Energy efficiency is also a yawning gap. A Transformer’s attention mechanism scales quadratically with context length. Your brain runs on about 20 watts. That’s not just an engineering problem — it’s a fundamentally different computational substrate. The brain uses sparse, spike-based communication and temporal binding to do things that our static, dense matrix multiplications simply can’t match on equivalent energy budgets.

So What?

The convergence is real. Modern AI has stumbled into — and in many cases, mathematically reproduced — principles that biological evolution spent millions of years developing. That either means there’s something deep and universal about these computational motifs, or we’ve been implicitly constrained by our own cognitive architecture in ways we don’t fully understand when designing AI systems.
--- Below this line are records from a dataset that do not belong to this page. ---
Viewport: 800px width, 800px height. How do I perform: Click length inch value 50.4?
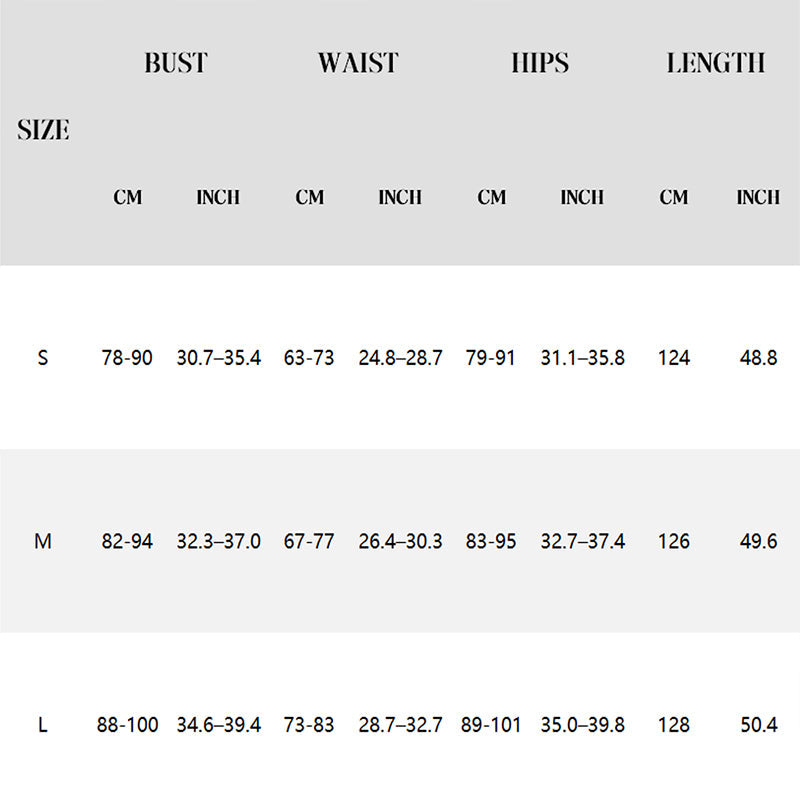(757, 725)
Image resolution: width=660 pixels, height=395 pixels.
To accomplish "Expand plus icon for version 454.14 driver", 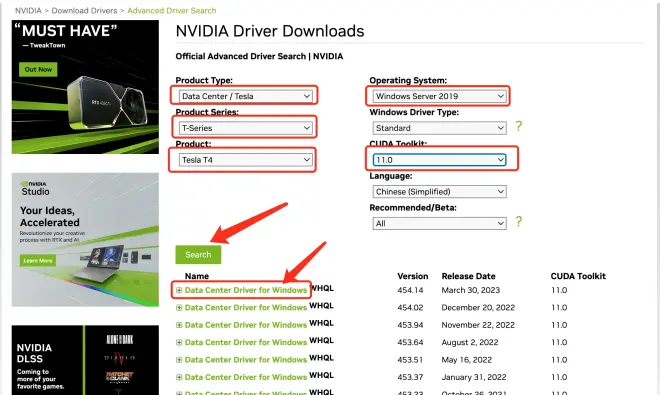I will 179,290.
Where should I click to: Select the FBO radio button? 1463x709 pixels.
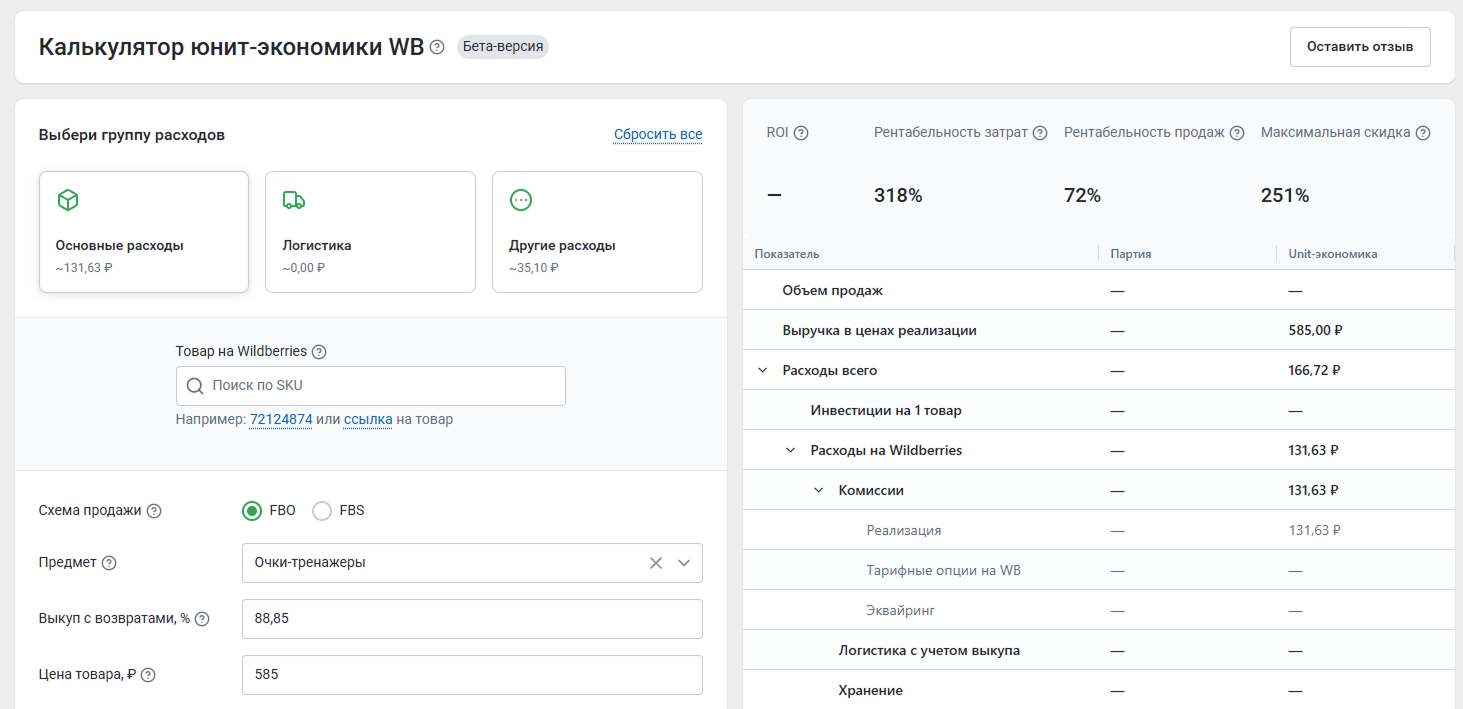tap(252, 511)
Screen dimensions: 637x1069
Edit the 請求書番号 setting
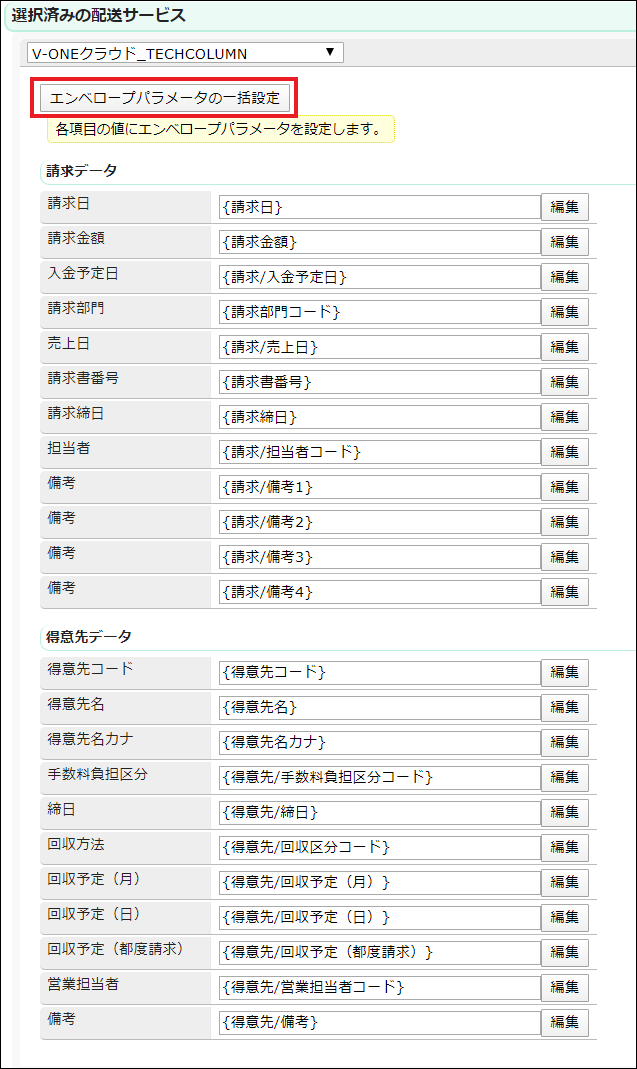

The most interesting part to me is what’s left on the table. TITANS with its surprise-gated memory updates is one step toward architectures that mirror noradrenergic modulation — the brain’s “this is novel, pay attention” signal. Hierarchical resource allocation mimicking sensory memory, working memory, and long-term storage is another direction. The gap between current Transformers and what brains do is well-mapped now; we just have to close it.

Maybe the path to AGI isn’t more parameters and more compute. Maybe it’s better sleep.


If you want to go deeper, the papers on TITANS, Nested Learning, and the NeurIPS NMDAR-Transformer paper are all worth reading. The survey “Memory-Augmented Transformers: A Systematic Review from Neuroscience Principles to Enhanced Model Architectures” on arXiv is a good entry point into the literature.